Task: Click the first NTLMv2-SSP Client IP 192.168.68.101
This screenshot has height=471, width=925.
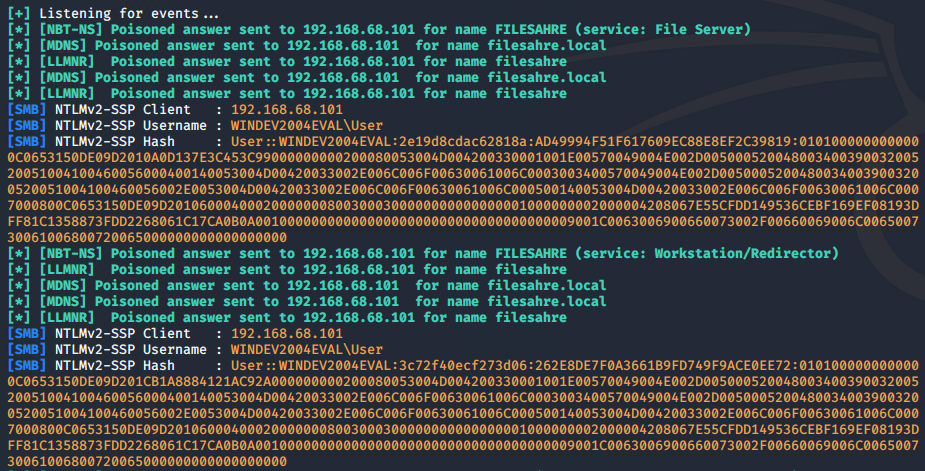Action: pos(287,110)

---

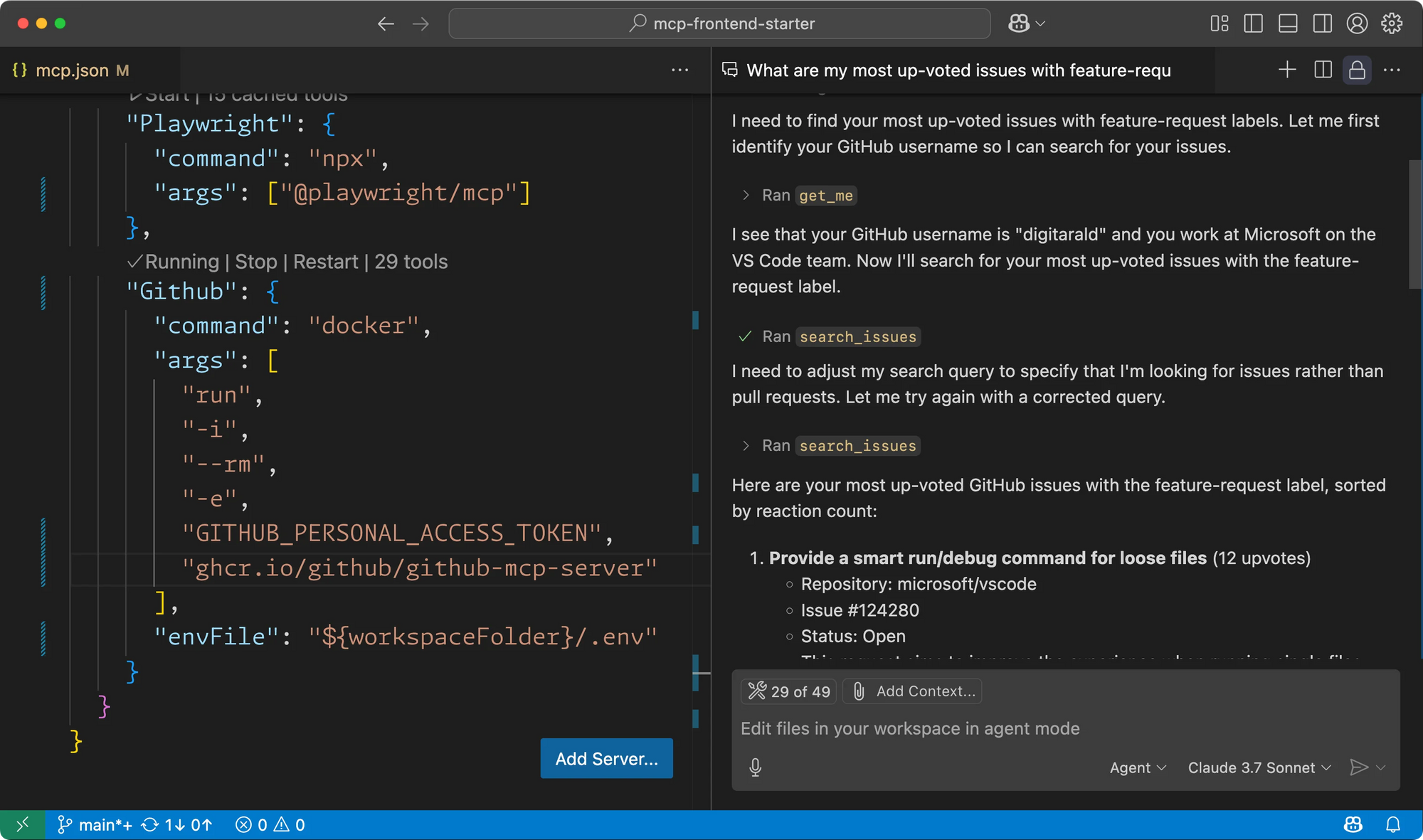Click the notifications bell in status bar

--

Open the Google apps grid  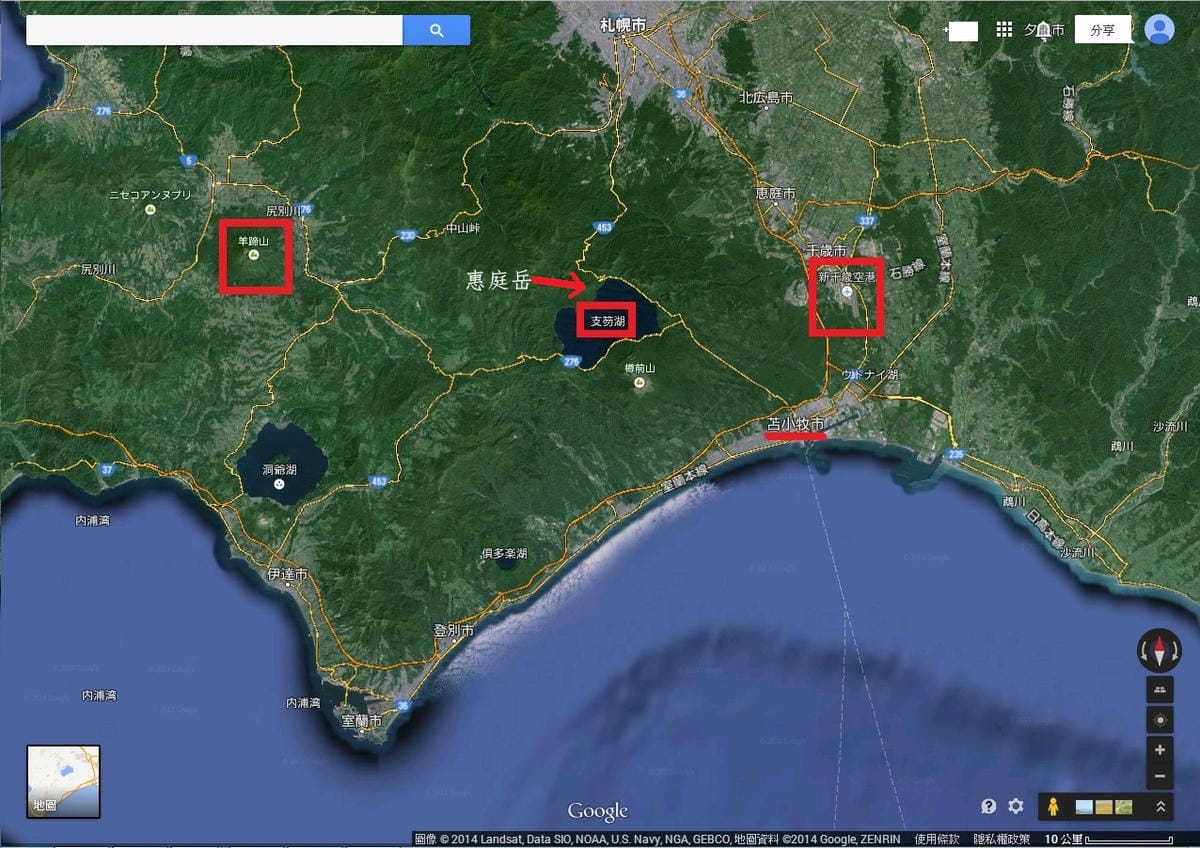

Prompt: Give everything from the line containing "Task: Click the" down to the line containing "Action: pos(287,110)" as a two-column CSV with columns named instruction and action, one row per item holding its text and its answer, each in a single quoted field with line breaks replaced by spaces. Leave the pictures out.

Solution to this problem:
instruction,action
"Task: Click the first NTLMv2-SSP Client IP 192.168.68.101 This screenshot has height=471, width=925.","Action: pos(287,110)"